Copy out every line of the material below word for word, leaving out the pictures.

(Word and element location records)
━━━━━━━━━━━━━━━━━━━━

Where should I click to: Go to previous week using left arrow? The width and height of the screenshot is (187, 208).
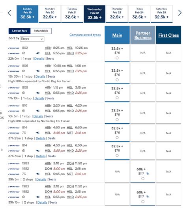coord(9,13)
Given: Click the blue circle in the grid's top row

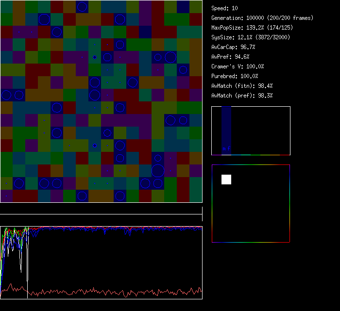Looking at the screenshot, I should coord(82,6).
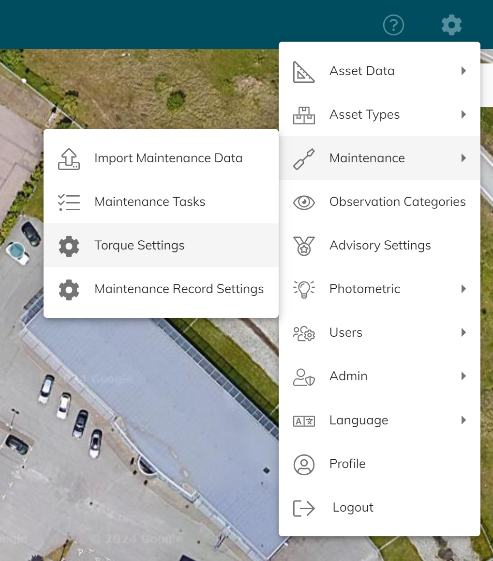
Task: Expand the Photometric submenu arrow
Action: [463, 289]
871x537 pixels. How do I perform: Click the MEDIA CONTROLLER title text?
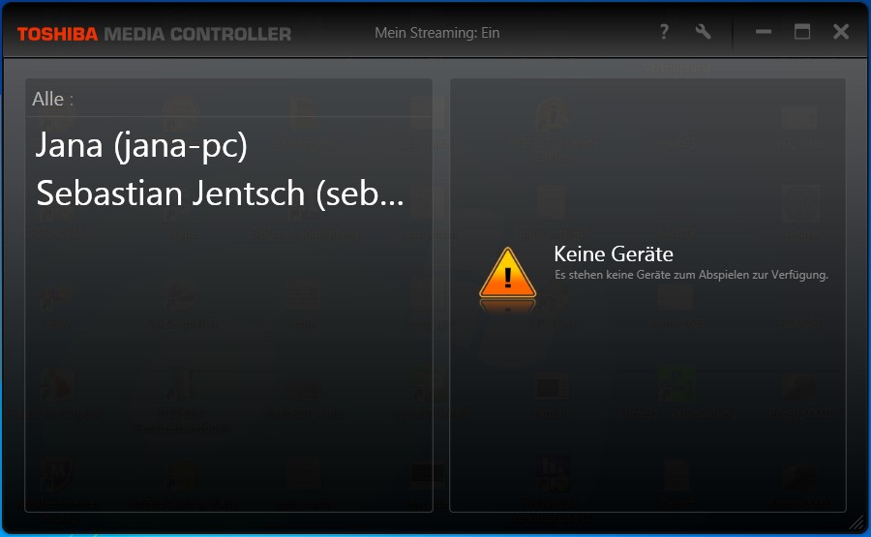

━━━━━━━━━━━━━━━━━━━━

* Exercise response
Where should I click to: Go to previous week using left arrow? The width and height of the screenshot is (187, 208).
coord(9,13)
Given: Click the blue circle in the grid's top row

Looking at the screenshot, I should coord(82,6).
Task: Expand the Photometric submenu arrow
Action: [463, 289]
871x537 pixels. How do I perform: Click the MEDIA CONTROLLER title text?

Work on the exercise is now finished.